ELENCO IN INGRESSO.
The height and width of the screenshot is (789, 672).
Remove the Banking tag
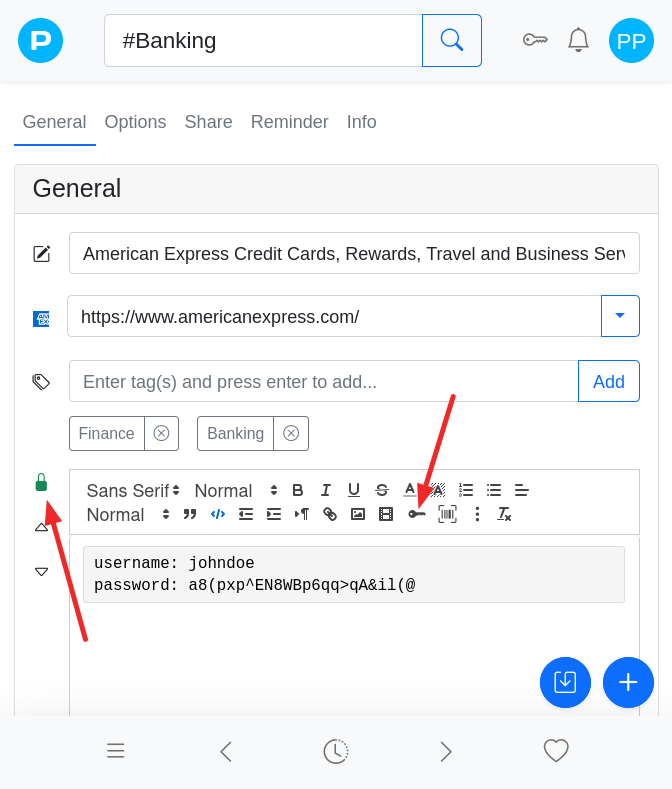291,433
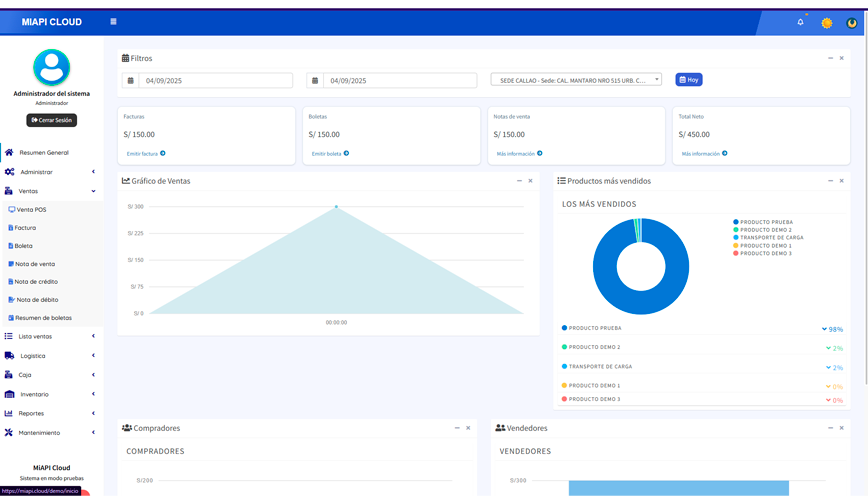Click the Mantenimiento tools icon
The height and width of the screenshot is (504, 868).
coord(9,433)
* * *
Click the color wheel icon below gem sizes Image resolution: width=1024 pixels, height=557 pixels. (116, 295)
...
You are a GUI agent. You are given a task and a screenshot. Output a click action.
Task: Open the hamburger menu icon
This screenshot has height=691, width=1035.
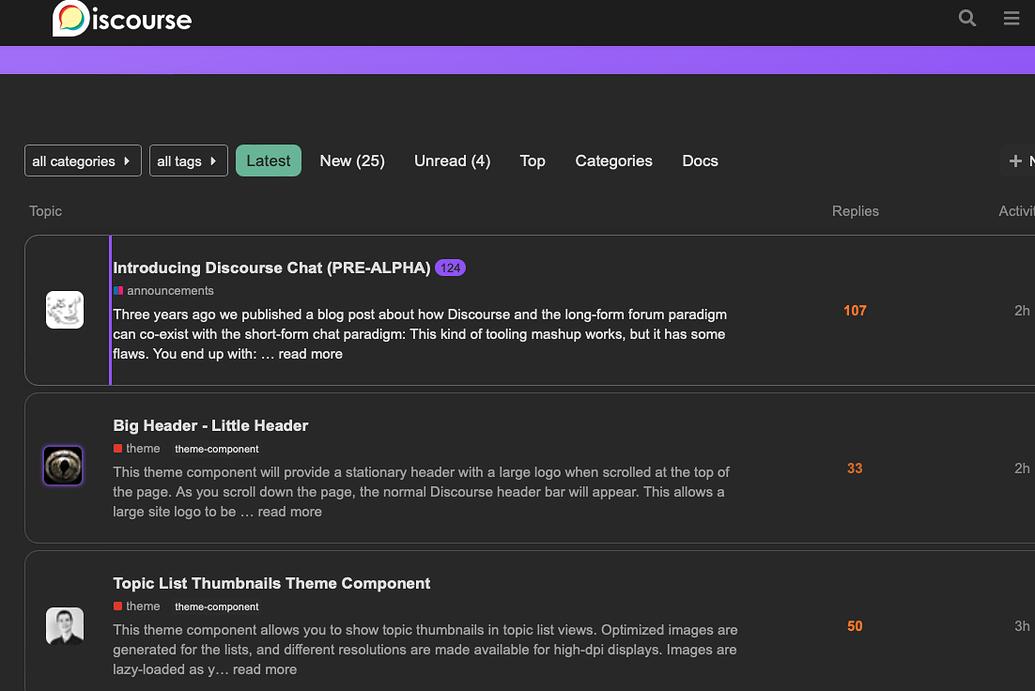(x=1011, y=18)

OBIETTIVO.
Esprimi come lista JSON di stringhe le righe dell'elenco sopra, da quella che contiene "The height and width of the screenshot is (789, 672)." a quella che contiene "coord(9,433)", entrambe incluse. Metti una stringa per riga, salta le righe vuote e lascia fuori le immagini.

RISULTATO QUI SOTTO.
[
  "The height and width of the screenshot is (789, 672).",
  "Remove the Banking tag",
  "291,433",
  "Click the Mantenimiento tools icon",
  "The height and width of the screenshot is (504, 868).",
  "coord(9,433)"
]